Не удалось соединить аккаунты. Попробуйте еще раз!

И да, и нет
Фото: Улдис Тиронс
Ислам

С историком исламской мысли Уильямом Читтиком беседует Арнис Ритупс

И да, и нет

Во времена, когда ислам у многих ассоциируется с публичным отсечением голов и автоматами Калашникова под зелеными или черными флагами, легко забыть, что для ислама как подчинения необходимым условием является иман – вера, которая, в свою очередь, создает возможность для ихсан – совершения прекрасных поступков. «Великий учитель» этой внутренней работы, больше известный под именем Ибн Араби (1165–1240), в юности пережил откровение, в котором ему как другу Всевышнего были открыты тайны всего сущего. Несколько сотен книг, которые он написал за свою жизнь, были попыткой изложить то, что ему было открыто как мальчику, «чье лицо еще не покрывала борода», а также подробно описать путь, на котором душа приближается к источнику всего. Возможно, никому так и не удалось прочитать все написанное Ибн Араби и тем более все это понять, но среди ныне живущих, пожалуй, больше всего времени и внимания этому посвятил Уильям Читтик (род. 1943).

Его учителя – основоположник истории исламской философии Анри Корбен и основатель Академии философии в Тегеране, а ныне почетный профессор Джорджтаунского университета в США Сейид Хоссейн Наср – одни из лучших авторов, пишущих об исламской мысли на европейских языках. Кропотливая работа Читтика над текстами Ибн Араби и Руми объясняется его более широким интересом к суфизму как сердцу ислама. Понимание этого сердца не обходится без работы ума, однако ум, который здесь необходим, – это ум внимательной открытости и сосредоточенного прислушивания. Для меня, человека, не владеющего ни арабским, ни персидским, Читтик – один из самых надежных проводников в мир суфийских текстов, незаслуженно забытых в наше время. С 1983 года Уильям Читтик преподает историю исламской мысли в университете Стоуни-Брук (штат Нью-Йорк).

Арнис Ритупс


Вы философ?

Нет. Я занимаюсь историей философии, но философом себя не считаю.

Кем же вы себя считаете?
■ ■ ■
§ Письменное задание 1: С какого года, согласно беседе с Уильямом Читтиком, он преподает историю исламской мысли в университете Стоуни-Брук?
§ Письменное задание 2: Выведите фрагмент беседы с Уильямом Читтиком, начиная со слов «Его учителя –» и продолжая вплоть до слов «Вы философ?» включительно.
§ Письменное задание 3: Напишите продолжение беседы с Уильямом Читтиком, которое следует сразу за ее последней репликой.
Следующие далее записи представляют собой отдельный материал.
■ ■ ■
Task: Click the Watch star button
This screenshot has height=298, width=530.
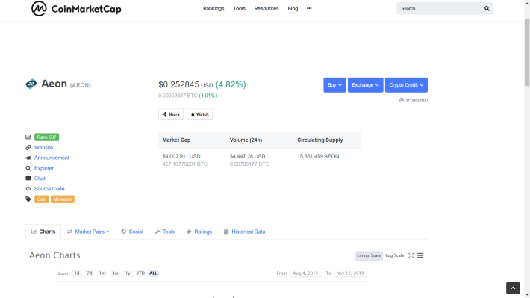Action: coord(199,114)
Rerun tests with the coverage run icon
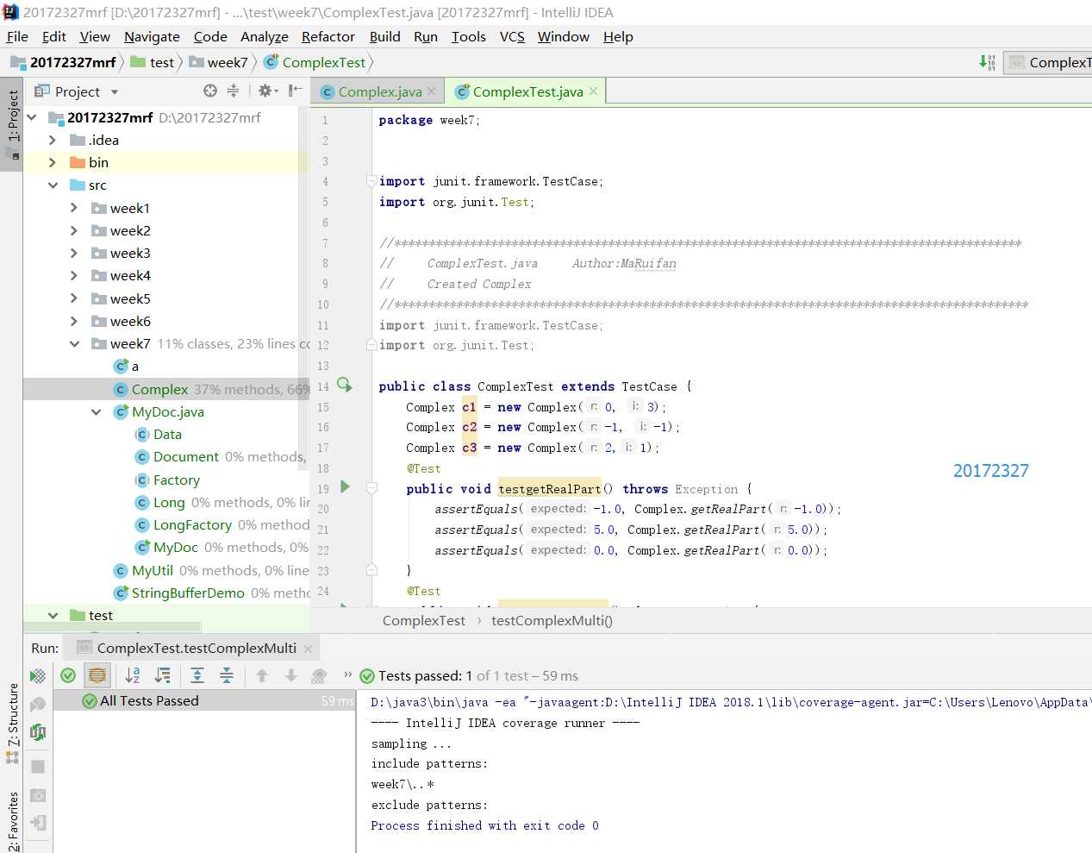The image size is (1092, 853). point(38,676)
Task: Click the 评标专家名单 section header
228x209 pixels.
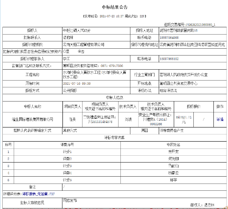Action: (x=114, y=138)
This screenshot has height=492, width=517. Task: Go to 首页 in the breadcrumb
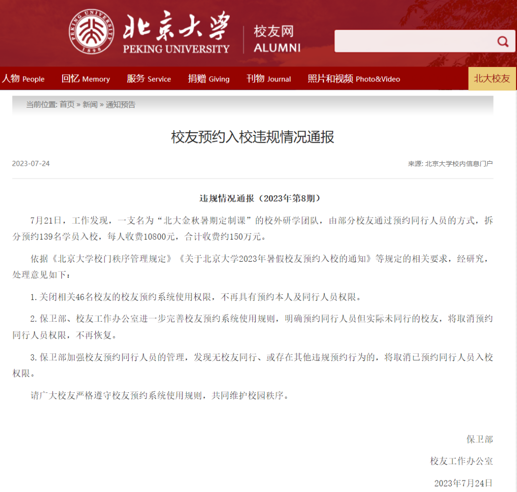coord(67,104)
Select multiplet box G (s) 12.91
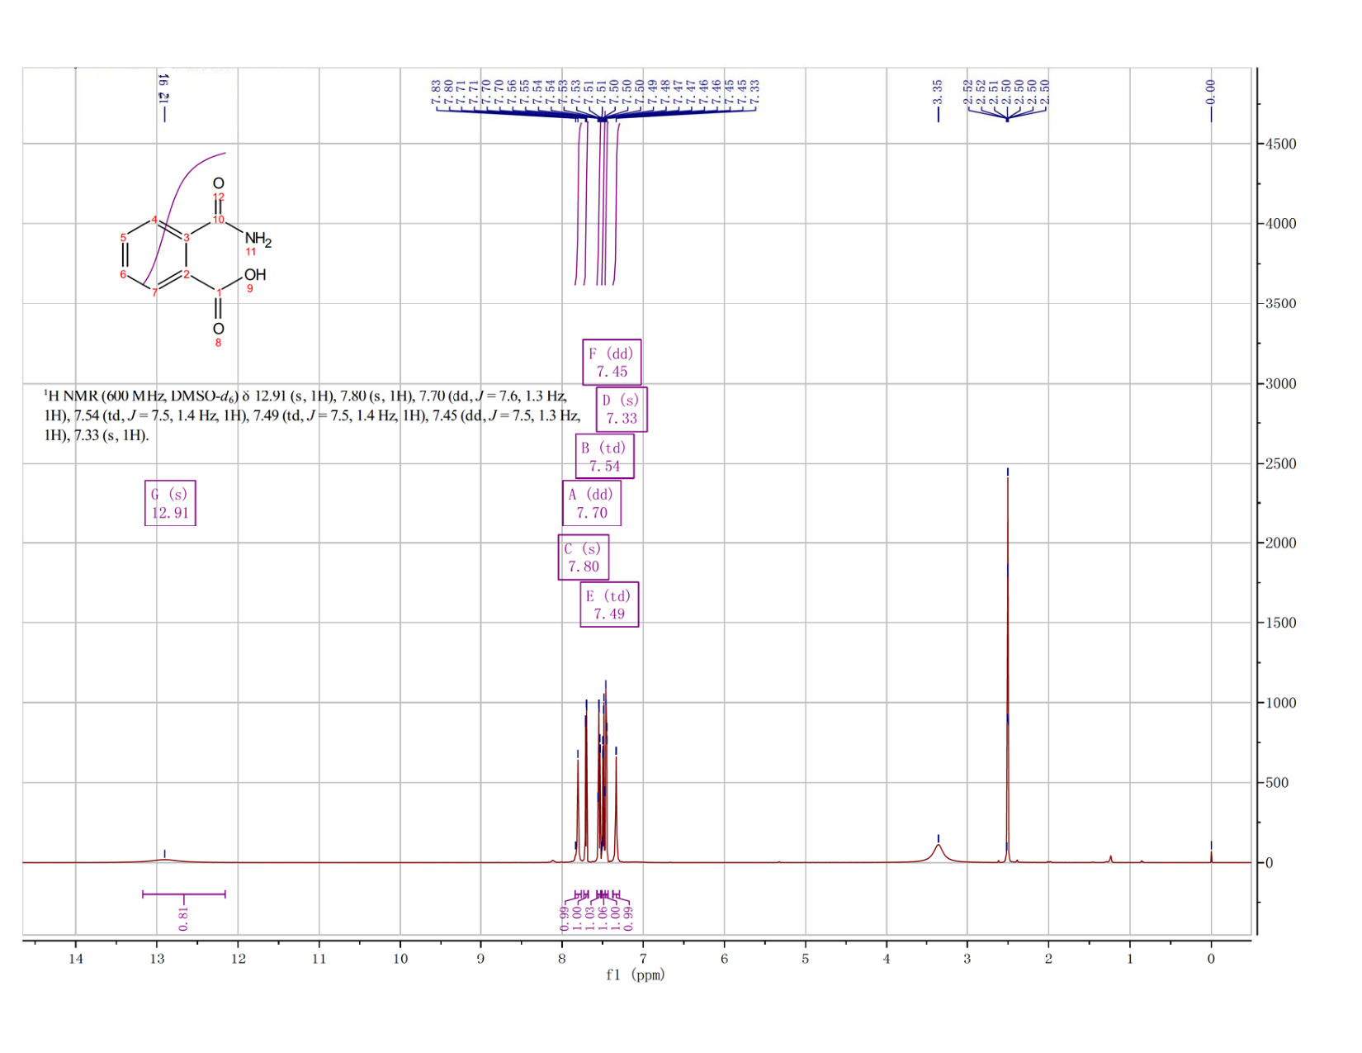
■ ■ ■
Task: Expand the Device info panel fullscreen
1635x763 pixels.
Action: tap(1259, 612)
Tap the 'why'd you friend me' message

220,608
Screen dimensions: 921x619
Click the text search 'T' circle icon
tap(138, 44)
■ ■ ■
§ Ответ на задание 1: С 1983 года.

§ Ответ на задание 2:
Его учителя – основоположник истории исламской философии Анри Корбен и основатель Академии философии в Тегеране, а ныне почетный профессор Джорджтаунского университета в США Сейид Хоссейн Наср – одни из лучших авторов, пишущих об исламской мысли на европейских языках. Кропотливая работа Читтика над текстами Ибн Араби и Руми объясняется его более широким интересом к суфизму как сердцу ислама. Понимание этого сердца не обходится без работы ума, однако ум, который здесь необходим, – это ум внимательной открытости и сосредоточенного прислушивания. Для меня, человека, не владеющего ни арабским, ни персидским, Читтик – один из самых надежных проводников в мир суфийских текстов, незаслуженно забытых в наше время. С 1983 года Уильям Читтик преподает историю исламской мысли в университете Стоуни-Брук (штат Нью-Йорк).

Арнис Ритупс


Вы философ?

§ Ответ на задание 3:
Историком исламской мысли. Это значит, что я читаю древние исламские тексты, изучаю их, перевожу, когда могу, анализирую их, предлагаю их истолкование, представляю их вниманию других людей… Я читаю тексты, которые, на мой взгляд, интересны и могут оказаться актуальными и сегодня – для моих студентов, например.

Но вы также и практикуете ислам?

Практикую? Это мое сугубо личное дело! (Оба смеются.)


Как возможно, что откровения, пережитые юношей в Андалузии 800 лет назад, могут оказаться актуальными даже сегодня?

Вы сейчас задали сразу несколько космологических вопросов: каково наше отношение к истоку? Как единое соотносится со многим? Как многое соотносится с единым? Это вопросы фундаментальные. К ним обращается вся исламская философия, теология, суфизм, и в рамках этой традиции просто не подлежит сомнению, что нет Бога, кроме Бога, то есть что нет реальности, кроме реальности подлинно реальной, и что все должно пониматься с этой точки зрения. Если хочется поговорить о мире, то есть много способов это сделать. Даже у Ибн Араби штук шесть разных космологий, в которых он представляет устройство мира так, как мы его видим, – не так, как его описывают ученые, а скорее как он представляется нам. В чем смысл явлений, которые мы наблюдаем, если понимать, что любая вещь есть знак Бога, как неустанно повторяет нам Ко-ран? Описывать устройство мира можно по-разному. Один из моих любимых способов называется «сотворение и возвращение». Все приходит от Бога, и все возвращается к Богу. Это основа основ исламской философии, это установлено Кораном, где говорится, что Бог изначально сотворил все и что к нему же все и возвратится. Чтобы хоть как-то разобраться во всем этом, нужно понимать, что есть множество степеней реальности, есть «великая цепь бытия», как это называлось в Средние века на Западе. Цепь эта начинается с Бога, нисходит до нашего уровня, а мы занимаемся тем, чтобы снова забраться по ней наверх.

Вы говорите, что это один из ваших любимых образов – как будто между ними можно выбирать на основе эстетических или каких-либо еще предпочтений.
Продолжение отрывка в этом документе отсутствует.